In June 2006 the UK ambassador to Iraq Dominic Asquith made a report on new Prime Minister Nouri al-Maliki. He said that the delay in forming the cabinet made the PM nervous because he was not a confident leader. He was constantly afraid that the would be dismissed and he couldn’t rely upon the loyalty of the United Iraqi Alliance that he was part of because it was made up of different parties who were all vying for power. After taking office Maliki tried to assert himself by announcing plans to secure Baghdad and start reconciliation. Neither worked because Maliki didn’t support either one. It would take quite some time before Maliki was assure of himself and his position.
The security situation in Iraq continued to deteriorate in 2006. A July 19 review by the Joint Intelligence Committee said there were many actors behind the violence in Iraq. The biggest threat was the spiraling sectarian violence that was overwhelming the government. The summer saw the highest levels of violence since the 2003 invasion. In July 20 new Ambassador William Patey warned that the Coalition was facing strategic failure because Iraq was falling into civil war and might disintegrate. The British were responsible for Maysan and Basra both of which lacked security largely due to the Mahdi Army and death squads. The British were one of the first to point out how Iraq was falling apart. They were writing reports about it early after the invasion. This was in stark contrast to the Americans who refused to say there was an insurgency for almost a year and kept claiming that things were getting better.
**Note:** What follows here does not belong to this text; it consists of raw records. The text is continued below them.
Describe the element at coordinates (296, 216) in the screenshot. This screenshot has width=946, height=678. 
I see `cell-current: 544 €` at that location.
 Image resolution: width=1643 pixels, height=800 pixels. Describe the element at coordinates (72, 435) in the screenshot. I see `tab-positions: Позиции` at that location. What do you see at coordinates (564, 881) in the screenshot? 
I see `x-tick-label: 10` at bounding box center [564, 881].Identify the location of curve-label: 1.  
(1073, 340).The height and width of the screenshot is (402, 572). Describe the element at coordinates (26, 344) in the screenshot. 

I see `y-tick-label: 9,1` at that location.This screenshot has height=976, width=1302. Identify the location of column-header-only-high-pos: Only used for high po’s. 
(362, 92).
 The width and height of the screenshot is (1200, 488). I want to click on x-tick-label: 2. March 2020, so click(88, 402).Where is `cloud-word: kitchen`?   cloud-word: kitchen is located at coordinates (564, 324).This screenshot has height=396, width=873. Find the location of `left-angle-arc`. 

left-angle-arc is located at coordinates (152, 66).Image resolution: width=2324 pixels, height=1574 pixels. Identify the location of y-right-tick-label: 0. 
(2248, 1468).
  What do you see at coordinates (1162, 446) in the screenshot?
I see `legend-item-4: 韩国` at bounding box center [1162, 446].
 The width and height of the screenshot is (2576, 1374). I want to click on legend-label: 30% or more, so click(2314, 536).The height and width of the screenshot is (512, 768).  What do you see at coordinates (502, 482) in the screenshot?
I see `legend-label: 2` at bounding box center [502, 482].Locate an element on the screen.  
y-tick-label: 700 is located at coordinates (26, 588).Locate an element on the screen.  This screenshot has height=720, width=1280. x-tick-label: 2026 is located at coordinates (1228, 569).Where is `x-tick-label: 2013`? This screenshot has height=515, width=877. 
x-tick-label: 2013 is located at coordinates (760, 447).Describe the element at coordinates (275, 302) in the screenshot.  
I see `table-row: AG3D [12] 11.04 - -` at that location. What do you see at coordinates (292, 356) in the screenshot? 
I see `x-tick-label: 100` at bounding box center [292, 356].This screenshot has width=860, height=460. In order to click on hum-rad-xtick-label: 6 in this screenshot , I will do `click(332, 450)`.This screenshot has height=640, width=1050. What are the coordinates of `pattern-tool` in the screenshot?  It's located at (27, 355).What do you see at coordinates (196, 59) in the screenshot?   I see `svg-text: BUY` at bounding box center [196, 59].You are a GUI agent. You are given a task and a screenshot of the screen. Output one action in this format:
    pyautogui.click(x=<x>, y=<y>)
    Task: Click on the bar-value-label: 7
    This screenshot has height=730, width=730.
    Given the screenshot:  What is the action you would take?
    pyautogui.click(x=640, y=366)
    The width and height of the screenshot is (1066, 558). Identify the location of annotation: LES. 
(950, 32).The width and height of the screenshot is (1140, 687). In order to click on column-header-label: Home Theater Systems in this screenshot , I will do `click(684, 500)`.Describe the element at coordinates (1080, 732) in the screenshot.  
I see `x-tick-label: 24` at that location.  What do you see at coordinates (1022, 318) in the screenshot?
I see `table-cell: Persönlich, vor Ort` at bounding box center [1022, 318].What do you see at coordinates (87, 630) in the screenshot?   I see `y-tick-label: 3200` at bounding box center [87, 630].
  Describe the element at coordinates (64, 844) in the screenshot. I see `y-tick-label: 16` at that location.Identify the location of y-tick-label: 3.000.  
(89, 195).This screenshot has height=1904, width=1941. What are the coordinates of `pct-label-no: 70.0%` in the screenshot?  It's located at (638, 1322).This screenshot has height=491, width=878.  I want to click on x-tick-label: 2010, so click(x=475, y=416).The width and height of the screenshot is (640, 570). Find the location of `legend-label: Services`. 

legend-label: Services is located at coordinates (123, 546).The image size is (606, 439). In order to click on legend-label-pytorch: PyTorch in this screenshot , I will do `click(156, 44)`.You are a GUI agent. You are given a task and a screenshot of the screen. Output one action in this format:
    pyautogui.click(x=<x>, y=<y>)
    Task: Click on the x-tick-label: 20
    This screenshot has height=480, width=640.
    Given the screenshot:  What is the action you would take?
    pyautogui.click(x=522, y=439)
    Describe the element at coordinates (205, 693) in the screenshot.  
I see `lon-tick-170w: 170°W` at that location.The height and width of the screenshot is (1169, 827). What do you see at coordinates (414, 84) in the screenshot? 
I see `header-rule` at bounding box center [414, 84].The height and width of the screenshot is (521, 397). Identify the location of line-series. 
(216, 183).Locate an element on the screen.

On September 28 the UK launched Operation Sinbad in Basra focusing upon building up the police and reconstruction. PM Maliki opposed the plan because he was protecting the Mahdi Army since Moqtada al-Sadr was one of his main supporters. Sinbad failed to make any real impact upon the province but the British touted it anyways. That was because they wanted to withdraw from Iraq and were already preparing to pull out of Basra city to the airport. The Blair government wanted to withdraw nearly half its troops by May 2007.
London’s plans were based upon turning over responsibility to the Iraqi forces but they were plagued by problems. On December 24 the UK raided the Serious Crime Unit HQ in Basra city. It found 127 prisoners, 80% of which had been tortured. The unit was controlled by the Mahdi Army and infamous for murders and crime. On March 3, 2007, the Iraqi Special Forces backed by U.S. advisers raided the National Intelligence Agency offices in Basra and found a death squad leader there and 30 prisoners who’d been abused. Maliki criticized the raid. These problems would never be cleaned up.
Ultimately the British chose to ignore these issues so that it could withdraw. That included continued talks with the Sadrists. Those began in early 2006 and continued into 2007. The UK was hoping to work out a ceasefire with the Mahdi Army that would allow British forces to exit Basra City and begin its eventual exit from Iraq. By this time the Blair government had given up accomplishing anything of substance in the country and simply wanted a way out. The UK would remain in Iraq until 2011 simply waiting for the day it could leave.